Report the count of lines containing the word "page" in the entries below, and nothing more.

__Source information__
────────────────────

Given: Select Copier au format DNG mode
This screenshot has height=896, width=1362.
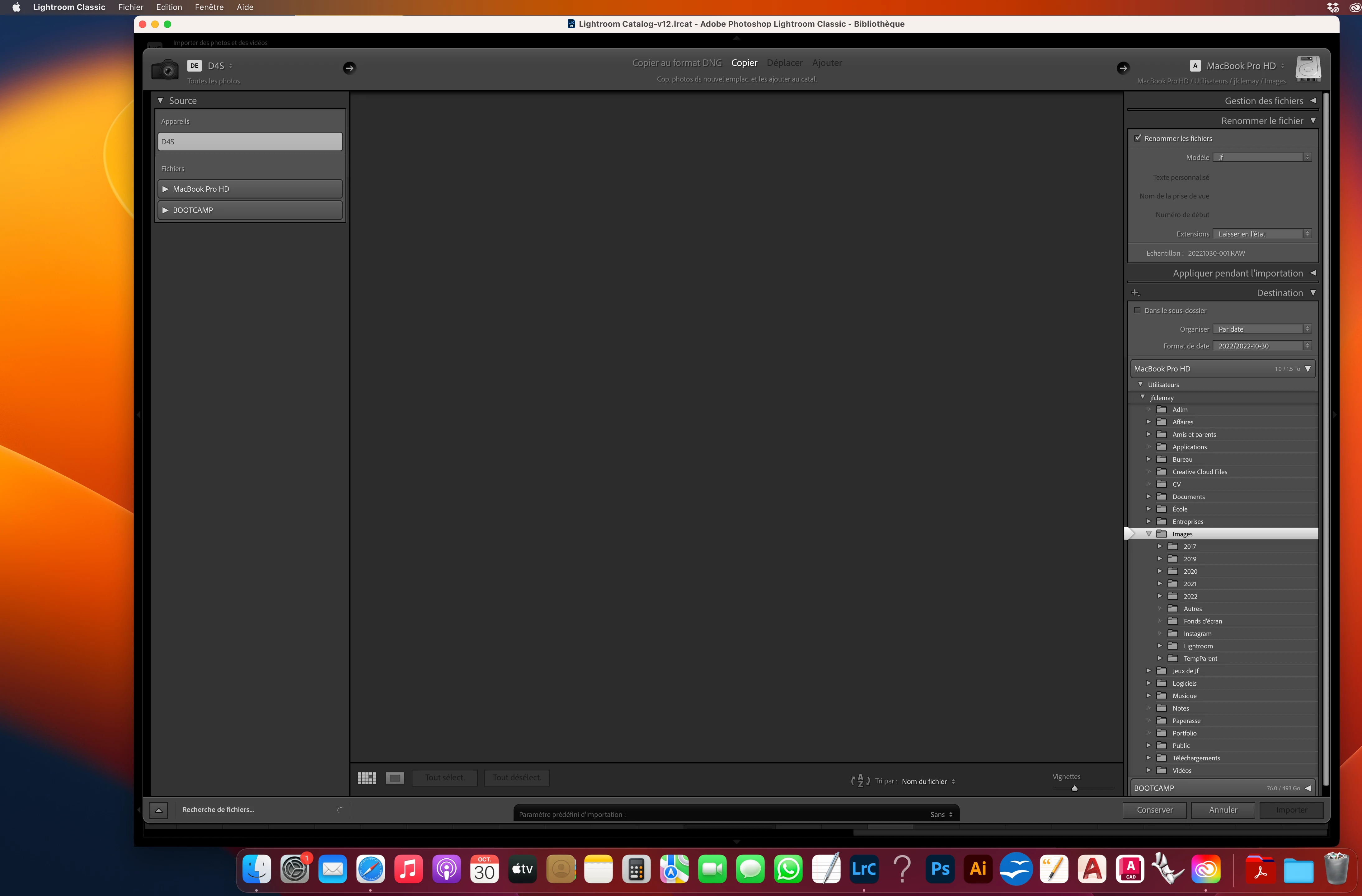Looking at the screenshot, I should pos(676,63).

────────────────────

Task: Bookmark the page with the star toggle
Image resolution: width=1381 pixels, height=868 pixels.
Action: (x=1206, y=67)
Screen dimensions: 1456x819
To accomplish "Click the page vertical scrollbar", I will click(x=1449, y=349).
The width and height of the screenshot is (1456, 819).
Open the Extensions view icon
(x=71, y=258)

────────────────────

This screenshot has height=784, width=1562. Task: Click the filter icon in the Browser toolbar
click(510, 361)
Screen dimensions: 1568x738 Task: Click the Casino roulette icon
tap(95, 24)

────────────────────

__Response box__
2